### WHAT THE EXERCISE ASKS
Can you continue the text below about scalp care and hair loss, picking up right after its last sentence?

[PROVIDED TEXT — start]

While certain factors like genetics and hormones are out of our control, personal hygiene to ensure our scalp are well cleansed definitely is within our means. This is important why we have to regularly do scalp treatment to remove the excess sebum, dead skin cells and product buildup on our scalp and keep our hair follicles healthy. This is to prevent scalp problems like dandruff, pimples on scalp and worse, cause hair loss!

 

Is hair loss and stress associated?

Other triggers for hair loss in women is due to significant emotional stress which is linked to telogen effluvium. Our hair follicle is constantly either in the growth or rest stage. A majority of your hair follicles will remain in the growth phase at any given time. Slowly, when the hair follicle transitions to the resting phase (telogen phase), the hair will shed off at the end of it and new cycle repeats.

During telogen effluvium, a trigger like significant stress causes a sudden, abnormal shift of hairs into the telogen phase all at once. Stress pushes hair follicles into a resting phase, and simply means our hair stops growing and falls out more easily. So take it easy and stay happy for healthier hair!

[PROVIDED TEXT — finish]
[SOURCE DATA — start]

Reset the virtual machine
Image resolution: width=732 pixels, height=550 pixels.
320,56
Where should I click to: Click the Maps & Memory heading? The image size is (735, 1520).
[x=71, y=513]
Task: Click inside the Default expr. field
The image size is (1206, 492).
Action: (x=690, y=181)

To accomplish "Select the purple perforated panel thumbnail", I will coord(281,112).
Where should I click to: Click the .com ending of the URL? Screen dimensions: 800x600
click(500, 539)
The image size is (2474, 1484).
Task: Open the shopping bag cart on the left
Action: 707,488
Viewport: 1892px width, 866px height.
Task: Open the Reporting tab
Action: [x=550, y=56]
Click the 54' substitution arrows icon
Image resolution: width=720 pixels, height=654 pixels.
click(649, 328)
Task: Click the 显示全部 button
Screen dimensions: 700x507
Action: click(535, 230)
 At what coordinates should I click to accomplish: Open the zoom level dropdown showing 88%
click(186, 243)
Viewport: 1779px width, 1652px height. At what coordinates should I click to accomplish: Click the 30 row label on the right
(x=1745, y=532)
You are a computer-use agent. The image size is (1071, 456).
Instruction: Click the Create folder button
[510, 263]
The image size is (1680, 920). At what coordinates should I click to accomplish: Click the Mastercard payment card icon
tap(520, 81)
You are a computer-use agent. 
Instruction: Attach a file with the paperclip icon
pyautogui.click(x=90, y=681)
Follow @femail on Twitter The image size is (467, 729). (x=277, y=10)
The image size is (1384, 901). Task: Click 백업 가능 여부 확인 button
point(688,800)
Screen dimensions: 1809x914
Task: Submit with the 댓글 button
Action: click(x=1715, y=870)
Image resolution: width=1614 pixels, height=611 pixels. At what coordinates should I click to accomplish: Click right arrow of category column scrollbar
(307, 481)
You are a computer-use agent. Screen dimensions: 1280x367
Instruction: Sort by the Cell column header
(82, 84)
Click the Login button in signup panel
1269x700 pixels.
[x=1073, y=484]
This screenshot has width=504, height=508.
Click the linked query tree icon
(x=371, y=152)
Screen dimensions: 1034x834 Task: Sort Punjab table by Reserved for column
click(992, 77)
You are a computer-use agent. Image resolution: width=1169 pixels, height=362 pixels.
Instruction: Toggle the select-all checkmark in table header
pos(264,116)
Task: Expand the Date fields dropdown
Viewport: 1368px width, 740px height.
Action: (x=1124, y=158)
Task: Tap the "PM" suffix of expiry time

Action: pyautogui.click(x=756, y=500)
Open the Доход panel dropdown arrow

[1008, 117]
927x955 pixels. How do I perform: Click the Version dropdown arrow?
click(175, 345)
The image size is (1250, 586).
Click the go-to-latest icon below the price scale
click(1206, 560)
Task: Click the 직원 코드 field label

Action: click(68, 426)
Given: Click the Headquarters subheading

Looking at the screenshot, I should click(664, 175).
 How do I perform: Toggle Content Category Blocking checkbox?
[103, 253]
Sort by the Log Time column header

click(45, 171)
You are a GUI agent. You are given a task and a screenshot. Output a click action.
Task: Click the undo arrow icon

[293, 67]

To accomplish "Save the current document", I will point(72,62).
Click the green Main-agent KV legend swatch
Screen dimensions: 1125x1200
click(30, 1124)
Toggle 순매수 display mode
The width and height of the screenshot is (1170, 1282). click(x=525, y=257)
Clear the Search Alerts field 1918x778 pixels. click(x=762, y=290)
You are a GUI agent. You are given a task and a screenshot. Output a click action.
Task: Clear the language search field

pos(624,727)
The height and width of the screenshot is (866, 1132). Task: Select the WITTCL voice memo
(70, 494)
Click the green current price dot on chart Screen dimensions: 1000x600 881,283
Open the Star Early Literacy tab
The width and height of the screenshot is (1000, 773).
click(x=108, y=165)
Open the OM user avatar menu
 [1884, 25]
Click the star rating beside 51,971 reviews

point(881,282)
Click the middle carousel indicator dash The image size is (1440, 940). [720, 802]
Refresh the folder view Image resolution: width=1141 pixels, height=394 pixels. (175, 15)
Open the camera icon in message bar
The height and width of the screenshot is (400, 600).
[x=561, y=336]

[SOURCE DATA — finish]

### ANSWER TO THIS PROBLEM
 

How to treat hair loss?

Medications are the most common treatment for hair loss in women. They include the following:

Topical Minoxidil is an over the counter medication which can available as a spray or liquid form. Minoxidil when applied directly to the scalp could stimulate hair growth. Over the counter use usually comes in 2% minoxidil to treat hair loss in women. And some could go up to 5% solution when a stronger solution is needed for a woman's hair loss.

However, it definitely is not a miracle drug. While it can produce some new growth of fine hair in some women, it can't recover the all of the lost hair. Neither is it a quick fix, and you won't see results for at least two months. For most, it usually takes 3-4 months, but it could take longer. And if it does work for you, you'll need to keep using it to maintain those results. If you stop, you'll start to lose hair again.

Ketoconazole may also help treat hair loss in some cases, where inflammation of the hair follicles often contributes to hair loss. Topical ketoconazole might help reduce inflammation and improve the strength and look of the hair. One of the best hair loss shampoo which contains Ketoconazole as an active ingredient is Nizoral and is available for purchase over the counter. Stronger concentrations will require a prescription from a doctor.

 

5 Tips and tricks to help you deal with hair loss

  • Massaging the scalp daily stimulates the hair follicles. This also helps increase blood circulation and oxygen flow to our scalp area to keep our hair follicles healthy.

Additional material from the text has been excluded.